Home Bindoon Bookworm Book review: The Binding by Bridget Collins

Book review: The Binding by Bridget Collins


In our last exchange from the State Library we received the audio book copy of The Binding by Bridget Collins. My colleague Petal borrowed it right away. For the next week or two as she listened to it, she raved about the book and when she was finished she handed it to me and said, “You HAVE to read this – it’s right up your alley!” Now, Petal knows me well and so I didn’t even read the blurb, I just started listening to it and instantly I was hooked – despite the story being in first person (which normally makes me cringe).

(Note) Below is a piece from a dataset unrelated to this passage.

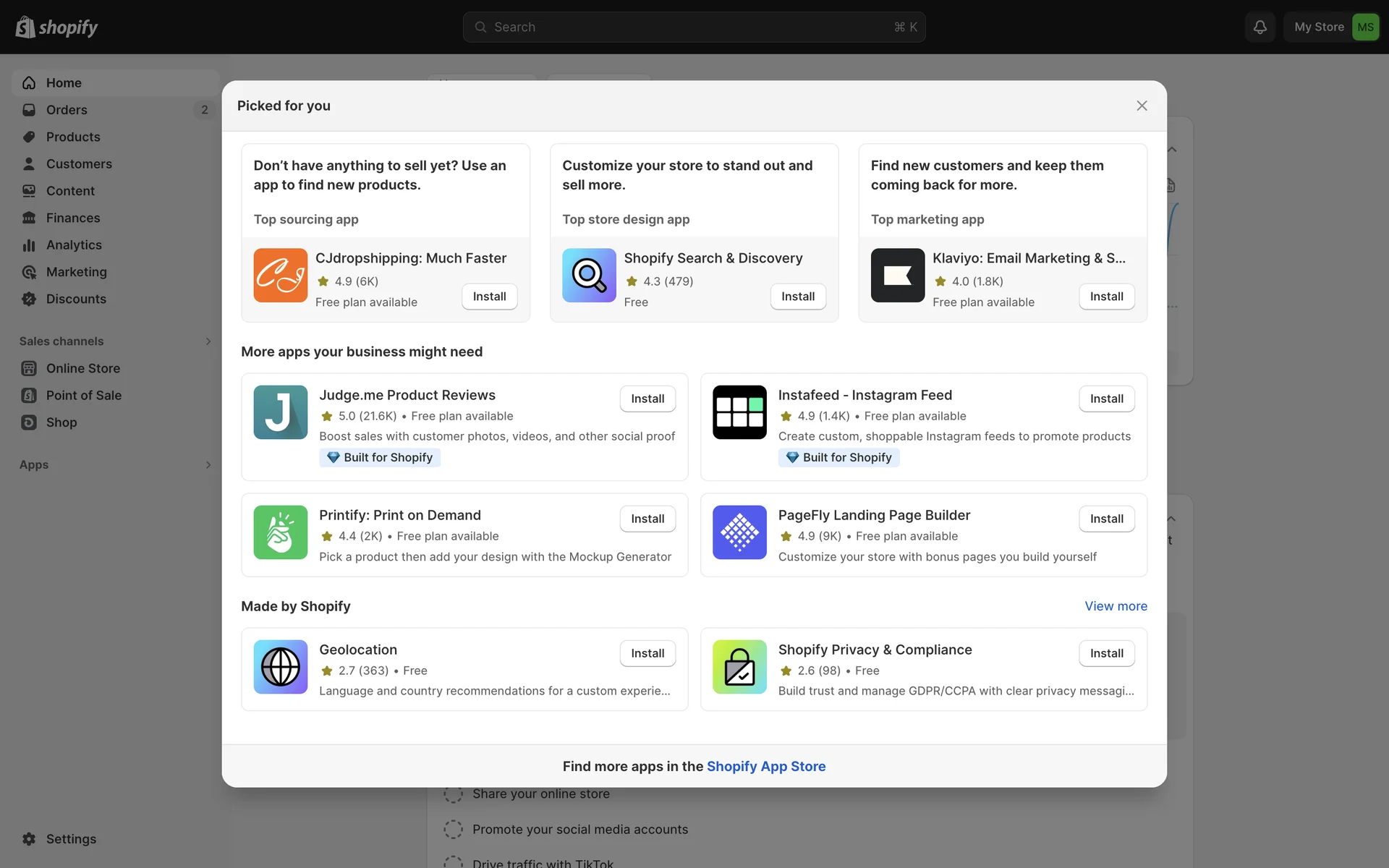This screenshot has width=1389, height=868.
Task: Close the Picked for you dialog
Action: 1142,106

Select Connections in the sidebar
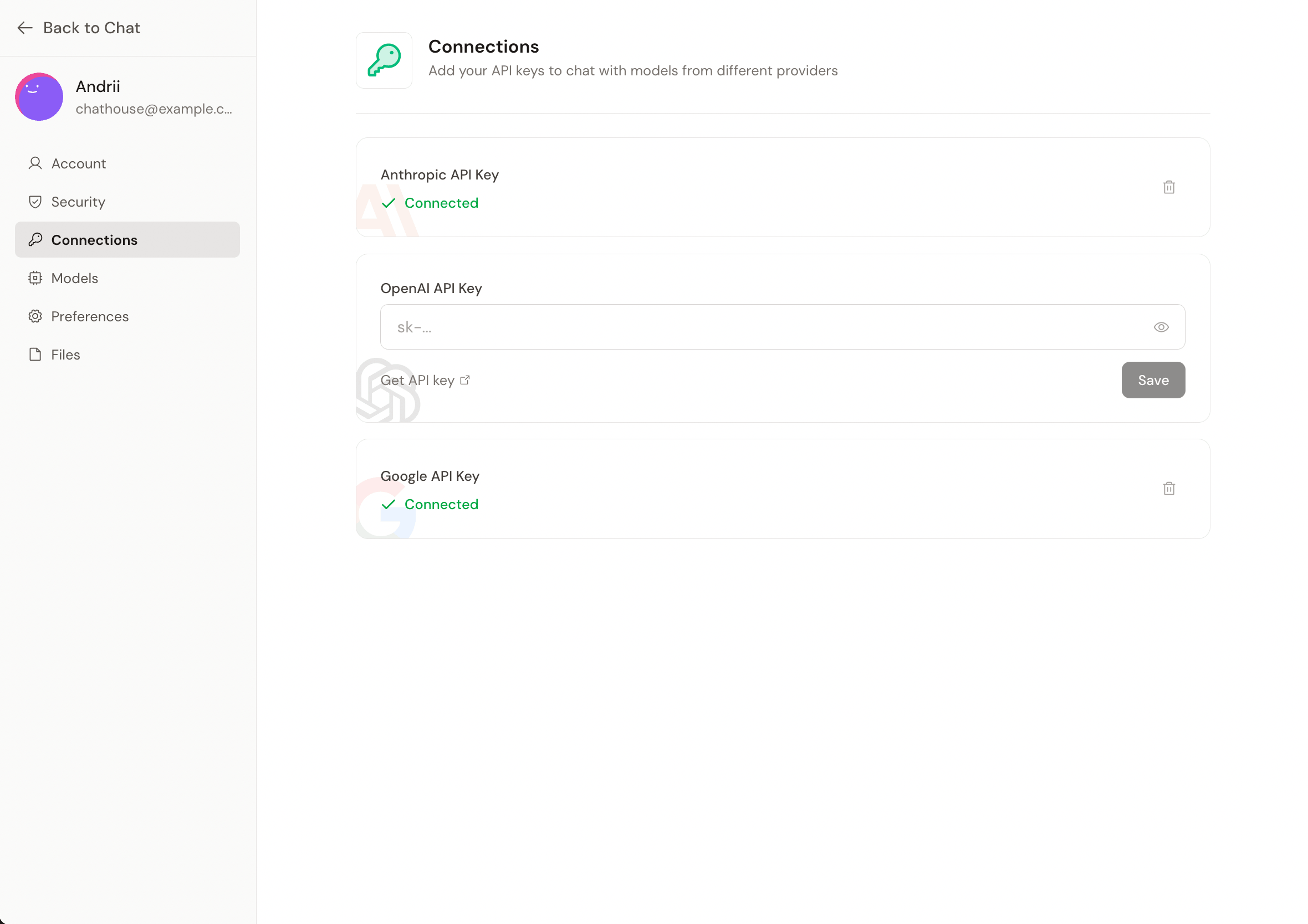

The story is technically a fantasy set in an alternate Victorian era but it’s not like some fantasy novels where everyone has unpronounceable names, the family trees are convoluted, and the politics even more so. It’s easy to follow from the very start as we meet Emmett Farmer, a young man who is recovering from a mysterious illness. He’s been unable to help out on the family farm and so when he receives a letter from a Book Binder, offering him an apprenticeship, his parents decide it is for the best.

This leaves Emmett rather confused as books are taboo objects, regarded with fear and disdain and his one and only experience with a book as a child led to a thrashing from his father. Weak and still sickly, he has no choice but to obey and he soon finds himself on the marshes, apprenticed to Seredith, who begins to teach him the incidentals of book making without teaching him anything at all about binding itself. It therefore comes as a shock to Emmett when he discovers that books are actually memories, trapped by a Binder between two end pages, leaving the Bound free of the memories they most want to forget.

Woven amongst the mystery is a love story and I admit that I have a weakness for the romantic trope of enemies to friends to lovers. What I adore the most however is the LGBTQ+ representation in the book, something that we don’t see anywhere near enough of these days. The characters suffer from negative backlash from society and their families but there is no internalised homophobia, just the thrill of discovery and the heart pounding joy of new love.

Narrators can make or break an audiobook, and Carl Prekopp’s performance is absolutely brilliant. I honestly don’t think I would have appreciated this book as much if I had simply read it myself; the characters just come alive thanks to him. Having said that, the language Collins uses, the way she weaves her story, is breathtaking. It flows with poetic grace but isn’t pretentious or confusing, and is a joy to read.

The story explores some dark themes, and it can be very confronting at times, leaving the reader shaking with rage and indignation. If you can hold your own against the angst however, I really think you’ll enjoy this very unique premise. It’s a fascinating, magical journey of love, loyalty, and the power differences between the classes.